• **Tarefas a realizar**:
1) Indique se cada afirmação concorda com o excerto sobre os embargos de executado, respondendo sim ou não e citando as palavras do excerto que o decidem: (a) a Exequente/Embargada pediu que os embargos fossem julgados totalmente improcedentes; (b) o valor da causa foi fixado em € 33.496,87; (c) a Exequente/Embargada invocou como título executivo um contrato de crédito.
2) Devolva, sem qualquer alteração, tudo o que vai de "Alegou para o" até "Unipessoal, Limitada) assinou." no excerto sobre os embargos de executado.
3) Traduza para inglês esta frase do excerto sobre os embargos de executado: "Alegou para o efeito, em síntese, não cair o seu crédito no âmbito do PERSI, não só por ela própria não ser banco ou instituição de crédito, como ainda por invocar como título executivo uma livrança (e não qualquer contrato de crédito)."
---------- Excerto fornecido ----------
Por fim, a Executada/Embargante (EMP01... - Unipessoal, Limitada) alegou que o contrato de prestação de garantia bancária autónoma exigia a sua prévia interpelação por carta, antes de qualquer exigência judicial de pagamento; e não ter a Exequente/Embargada (EMP02..., S.A.) procedido à mesma (antes de instaurar a acção executiva de que estes embargos são apenso).

1.1.2. Recebidos liminarmente os embargos, e regularmente notificada a Exequente/Embargada (EMP02..., S.A.), a mesma contestou, pedindo que fossem julgados totalmente improcedentes, por não provados (prosseguindo a execução os seus termos normais).
Alegou para o efeito, em síntese, não cair o seu crédito no âmbito do PERSI, não só por ela própria não ser banco ou instituição de crédito, como ainda por invocar como título executivo uma livrança (e não qualquer contrato de crédito).
Mais alegou ter sido a livrança preenchida de acordo com o previamente acordado nesse sentido no contrato escrito de prestação de garantia bancária autónoma, nas suas Condições Particulares, que a Executada/Embargante (EMP01... - Unipessoal, Limitada) assinou.
Por fim, alegou ter procedido à prévia interpelação desta, por carta dirigida para a morada por ela indicada; e não obstar à validade e eficácia da interpelação assim feita a posterior devolução da dita carta, por motivos exclusivamente imputáveis à Executada/Embargante (EMP01... - Unipessoal, Limitada).

1.1.3. Em sede de audiência prévia foi anunciado às partes que os autos reuniam todos elementos necessários a que se proferisse de imediato uma decisão de mérito; e as mesmas completaram, então, as alegações dos respectivos articulados.

1.1.4. Foi proferido saneador-sentença, certificando tabelarmente a validade e regularidade da instância, fixando o valor da causa em € 33.496,87 e julgando os embargos de executado totalmente improcedentes, lendo-se nomeadamente no mesmo:
«(…)
---------- Linhas extraídas ----------
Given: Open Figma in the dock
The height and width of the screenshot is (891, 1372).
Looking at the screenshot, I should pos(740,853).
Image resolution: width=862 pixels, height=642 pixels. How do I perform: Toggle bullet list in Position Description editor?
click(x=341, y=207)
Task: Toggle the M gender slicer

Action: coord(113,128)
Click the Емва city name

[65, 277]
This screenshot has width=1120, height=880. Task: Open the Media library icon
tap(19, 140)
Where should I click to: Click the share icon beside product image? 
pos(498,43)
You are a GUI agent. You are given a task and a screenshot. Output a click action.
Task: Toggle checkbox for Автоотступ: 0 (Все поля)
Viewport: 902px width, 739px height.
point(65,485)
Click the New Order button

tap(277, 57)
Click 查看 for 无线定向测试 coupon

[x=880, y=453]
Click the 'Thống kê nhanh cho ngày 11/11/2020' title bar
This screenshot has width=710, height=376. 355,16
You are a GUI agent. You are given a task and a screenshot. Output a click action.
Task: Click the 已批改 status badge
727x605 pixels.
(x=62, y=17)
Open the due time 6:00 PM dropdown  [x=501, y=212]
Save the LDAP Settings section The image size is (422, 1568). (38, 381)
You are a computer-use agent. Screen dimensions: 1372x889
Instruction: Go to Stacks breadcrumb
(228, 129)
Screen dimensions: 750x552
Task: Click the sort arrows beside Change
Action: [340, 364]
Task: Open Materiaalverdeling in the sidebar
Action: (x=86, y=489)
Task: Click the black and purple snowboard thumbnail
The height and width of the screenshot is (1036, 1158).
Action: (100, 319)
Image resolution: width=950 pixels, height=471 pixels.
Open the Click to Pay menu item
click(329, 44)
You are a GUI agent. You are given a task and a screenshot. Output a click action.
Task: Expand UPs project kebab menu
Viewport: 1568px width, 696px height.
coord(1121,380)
----------
• **Respostas aos exercícios**:
1)
(a) Sim: "a mesma contestou, pedindo que fossem julgados totalmente improcedentes, por não provados"
(b) Sim: "fixando o valor da causa em € 33.496,87"
(c) Não: "por invocar como título executivo uma livrança (e não qualquer contrato de crédito)"

2)
Alegou para o efeito, em síntese, não cair o seu crédito no âmbito do PERSI, não só por ela própria não ser banco ou instituição de crédito, como ainda por invocar como título executivo uma livrança (e não qualquer contrato de crédito).
Mais alegou ter sido a livrança preenchida de acordo com o previamente acordado nesse sentido no contrato escrito de prestação de garantia bancária autónoma, nas suas Condições Particulares, que a Executada/Embargante (EMP01... - Unipessoal, Limitada) assinou.

3) To that end, it alleged, in summary, that its claim did not fall within the scope of PERSI, not only because it was not itself a bank or credit institution, but also because it relied on a promissory note as the enforceable title (and not on any credit agreement).